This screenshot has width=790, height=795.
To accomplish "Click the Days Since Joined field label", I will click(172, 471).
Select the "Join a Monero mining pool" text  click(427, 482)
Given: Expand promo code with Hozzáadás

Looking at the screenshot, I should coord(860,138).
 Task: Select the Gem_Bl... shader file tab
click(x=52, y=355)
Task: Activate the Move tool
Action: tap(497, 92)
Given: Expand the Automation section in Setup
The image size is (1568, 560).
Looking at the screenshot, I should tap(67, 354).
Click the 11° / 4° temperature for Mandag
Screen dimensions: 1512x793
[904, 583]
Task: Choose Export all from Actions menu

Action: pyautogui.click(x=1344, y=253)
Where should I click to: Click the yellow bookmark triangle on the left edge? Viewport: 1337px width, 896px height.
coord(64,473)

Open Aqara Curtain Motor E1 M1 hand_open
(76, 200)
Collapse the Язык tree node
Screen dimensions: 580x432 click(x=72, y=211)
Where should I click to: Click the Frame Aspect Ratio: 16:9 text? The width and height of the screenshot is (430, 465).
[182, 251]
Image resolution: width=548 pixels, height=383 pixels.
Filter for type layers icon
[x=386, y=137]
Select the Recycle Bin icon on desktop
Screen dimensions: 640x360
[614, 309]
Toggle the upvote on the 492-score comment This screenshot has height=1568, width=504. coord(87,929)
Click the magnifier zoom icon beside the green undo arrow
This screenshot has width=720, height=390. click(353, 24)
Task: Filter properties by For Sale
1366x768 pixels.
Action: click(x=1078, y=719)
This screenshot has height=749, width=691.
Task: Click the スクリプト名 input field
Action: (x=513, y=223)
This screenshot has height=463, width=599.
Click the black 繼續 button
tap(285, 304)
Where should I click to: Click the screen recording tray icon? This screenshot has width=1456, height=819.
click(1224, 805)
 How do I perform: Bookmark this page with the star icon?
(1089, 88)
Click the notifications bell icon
.....
#### EXERCISE DETAILS:
Reproduce the data verbatim, from the line containing "Collapse the Язык tree node" down to the line containing "Action: (x=513, y=223)", including both of those lines.

#### TASK OUTPUT:
Collapse the Язык tree node
Screen dimensions: 580x432 click(x=72, y=211)
Where should I click to: Click the Frame Aspect Ratio: 16:9 text? The width and height of the screenshot is (430, 465).
[182, 251]
Image resolution: width=548 pixels, height=383 pixels.
Filter for type layers icon
[x=386, y=137]
Select the Recycle Bin icon on desktop
Screen dimensions: 640x360
[614, 309]
Toggle the upvote on the 492-score comment This screenshot has height=1568, width=504. coord(87,929)
Click the magnifier zoom icon beside the green undo arrow
This screenshot has width=720, height=390. click(353, 24)
Task: Filter properties by For Sale
1366x768 pixels.
Action: click(x=1078, y=719)
This screenshot has height=749, width=691.
Task: Click the スクリプト名 input field
Action: (x=513, y=223)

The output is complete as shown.